Фрагмент текста
════

Кто мог осмелиться назвать творения самого Васнецова «поверхностными иллюстрациями»?! Нет, на сей раз это был не Врубель. Прославленный Александр Бенуа! Но Врубель тоже в этой скандальной истории, пусть и боком, но замешан. Ибо Бенуа так сказал, имея в виду сравнение работ Васнецова с работой Врубеля – чудесной иконой «Богоматерь с младенцем».
Дело было так. Осенью 1883 года Павел Чистяков порекомендовал Врубеля историку искусства Адриану Прахову, тот искал художника для реставрации старинной Кирилловской церкви в Киеве. В течение 6 лет Врубель трудился над древними фресками и параллельно писал иконы. Такое «соавторство» с мастерами XII века не было ведомо никому из именитых художников века XIX. Врубель чувствовал себя причастным к труду старых мастеров и старался изо всех сил соответствовать их изначальному замыслу.
Одной из самых выдающихся композиций Врубеля для Кирилловской церкви стала как раз икона «Богоматерь с младенцем». С ее написания можно отсчитывать новый виток «Врубелевой легенды». Ведь именно эта работа сделала его известным широкой публике. Достаточно сказать, что знаменитый коллекционер Павел Третьяков до конца своих дней сокрушался, что не может приобрести ее для своей коллекции. Именно тогда Александр Бенуа и заявил свое восхищенно-скандальное: «По сравнению с фресками Врубеля, работы Васнецова в Кирилловской церкви кажутся просто поверхностными иллюстрациями».
То были слова сродни взрывам народовольцев. Толпы художников устремились в Кирилловскую церковь, дабы своими глазами увидеть новоиспеченный «шедевр». Масла в огонь подлил художник Михаил Нестеров, так же привлеченный Праховым к росписи уже Владимирского собора. Он, потрясенный, сообщил, что Врубель написал «нечто, от чего могут глаза разгореться!»
В России появился новый гений.

════

Выдержка из данных
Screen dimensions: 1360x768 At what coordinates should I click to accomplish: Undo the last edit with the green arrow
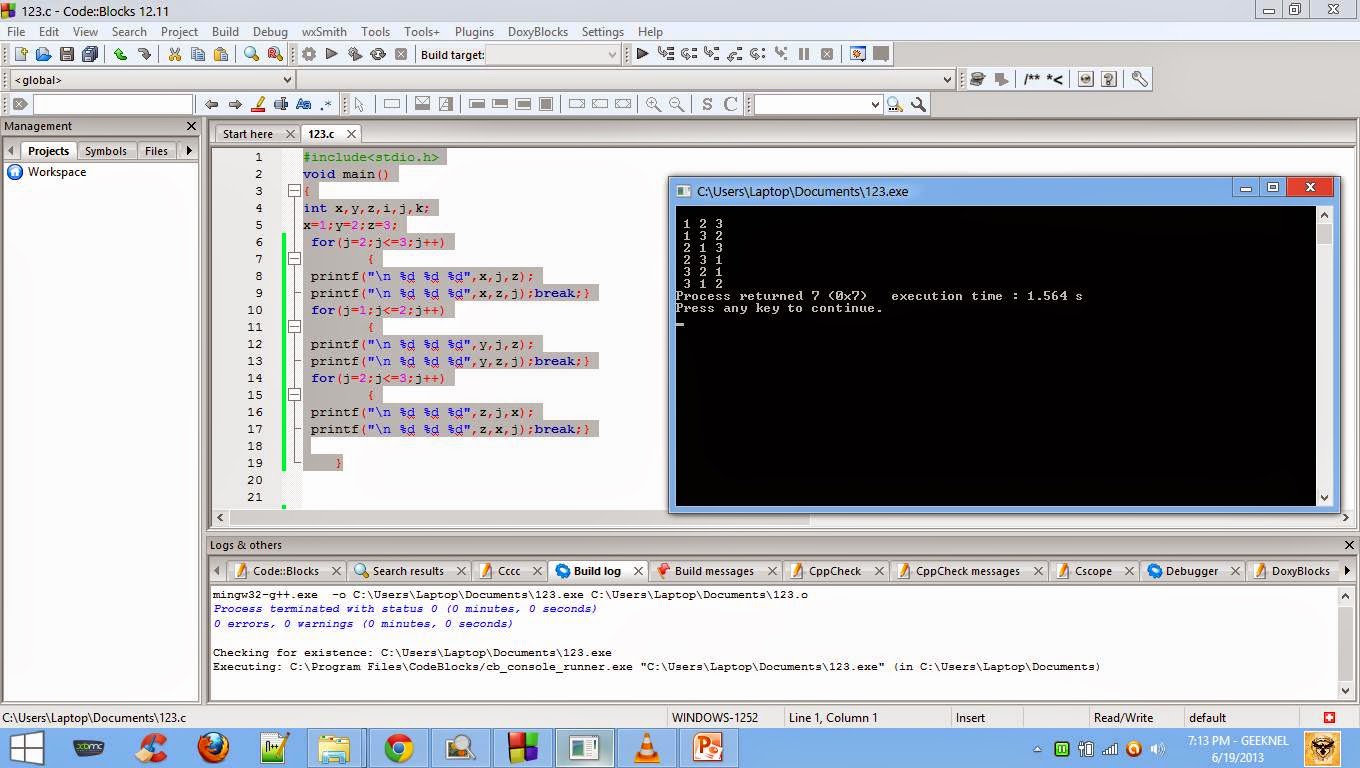coord(120,54)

════

Рабочее задание 1
Переведите на английский язык предложение из фрагмента текста о Врубеле: «В течение 6 лет Врубель трудился над древними фресками и параллельно писал иконы».
Рабочее задание 2
Кто, согласно фрагменту текста, порекомендовал Врубеля историку искусства Адриану Прахову?

Решение задания 1
For six years Vrubel worked on the ancient frescoes and painted icons at the same time.

Решение задания 2
Павел Чистяков.